Unter all dem liegt jedoch ein melancholischer, klagender Ton, die Diagnose einer Endzeit, ein Abgesang auf Europa, das sich abschottet, das alt, degeneriert und verbraucht ist und sich nicht mehr auf dem Reichtum ausruhen kann. Das wäre sicher keine sehr originelle Aussage, wenn bei Warlikowskis "Franzosen" nicht doch auch das gefeiert würde, was Europa ausmacht: die Kunst. Und so wird einer der grandiosesten Momente des Abends, als der Cellist Charles Morel (am echten Cello: Michal Pepol) im Salon der Sidonie Verdurin aufspielt.

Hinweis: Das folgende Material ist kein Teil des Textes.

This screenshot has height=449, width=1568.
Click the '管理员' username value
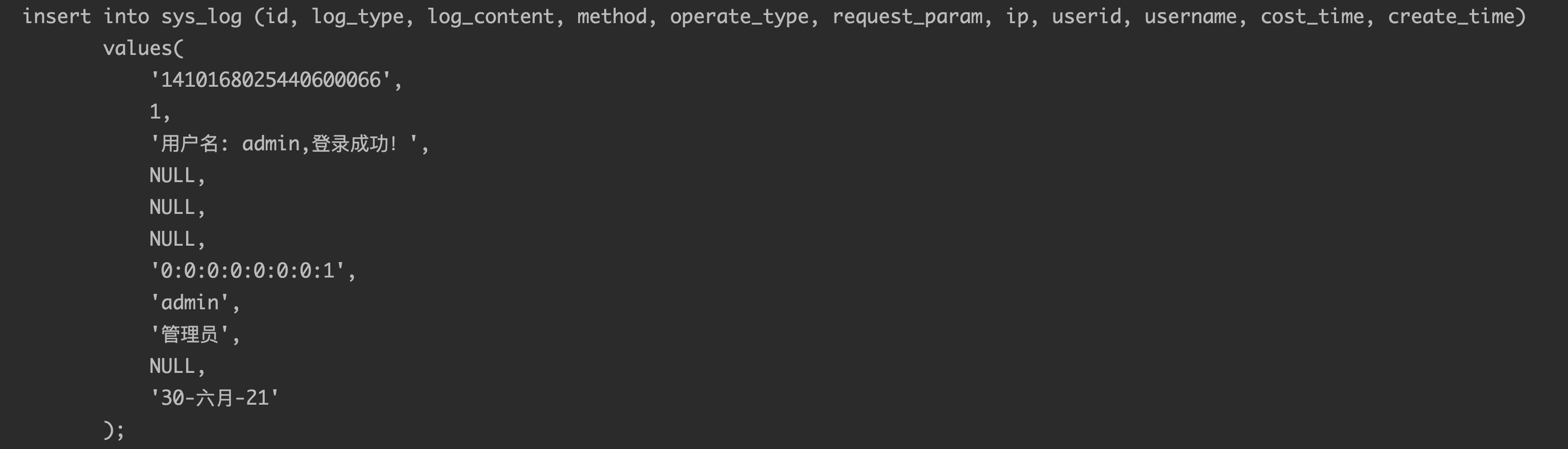click(190, 334)
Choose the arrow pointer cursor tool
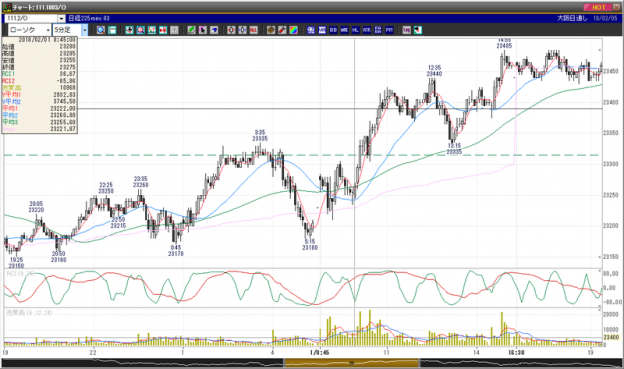This screenshot has height=369, width=624. pos(203,30)

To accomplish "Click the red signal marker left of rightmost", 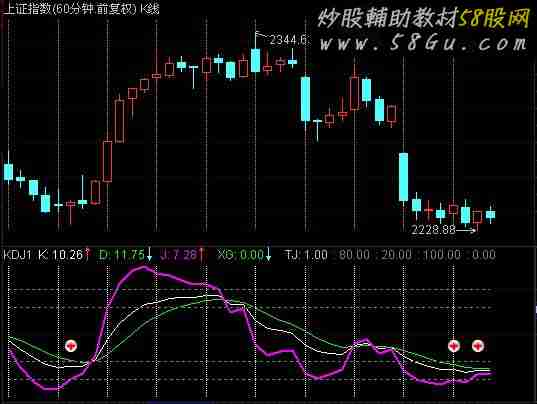I will tap(454, 346).
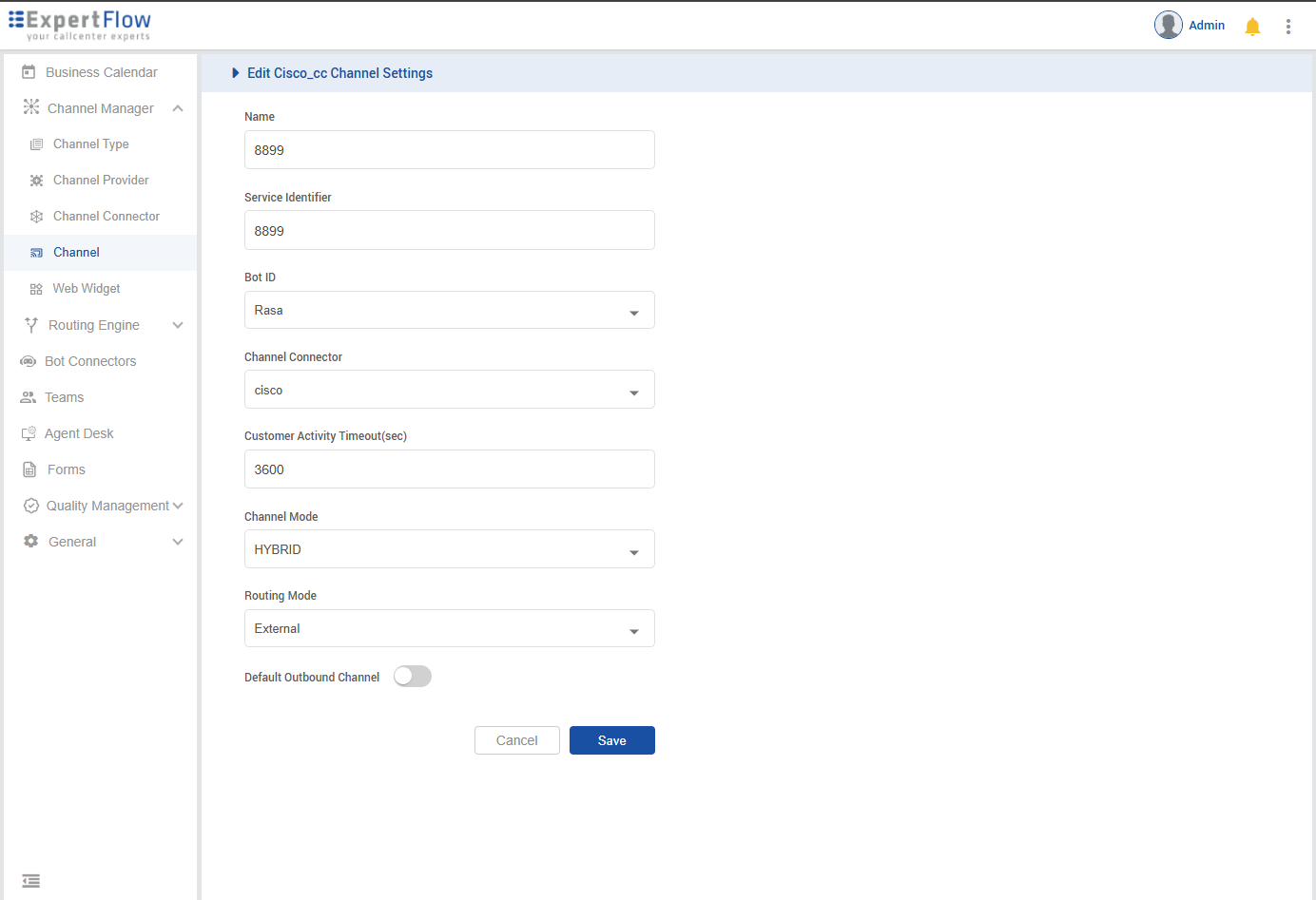The height and width of the screenshot is (900, 1316).
Task: Click the Customer Activity Timeout input field
Action: 449,469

Dazu werden Grafikanimationen von wuchernden Blumen und Schmetterlingsschwärmen projiziert. Mit der Kamera fliegt man durch mythische Wälder, mal vernebelt, mal sonnenbeleuchtet, und fühlt sich erhaben in der Sehnsucht nach Schönheit, Wahrheit und Liebe – nur in der realitätsfernen Kunst ist das möglich, aber immerhin, ein großer Moment. In der gigantischen Maschinenhalle Gladbeck flattern zu allem Überfluss auch noch zwei echte Fledermäuse durch die Szenerie. Zum Schluss hängen die ergrauten Proust-Gestalten ermattet an der Bar oder am Tropf: Wer niemanden hereinlässt, erstarrt auf verbrecherische Weise in Ignoranz.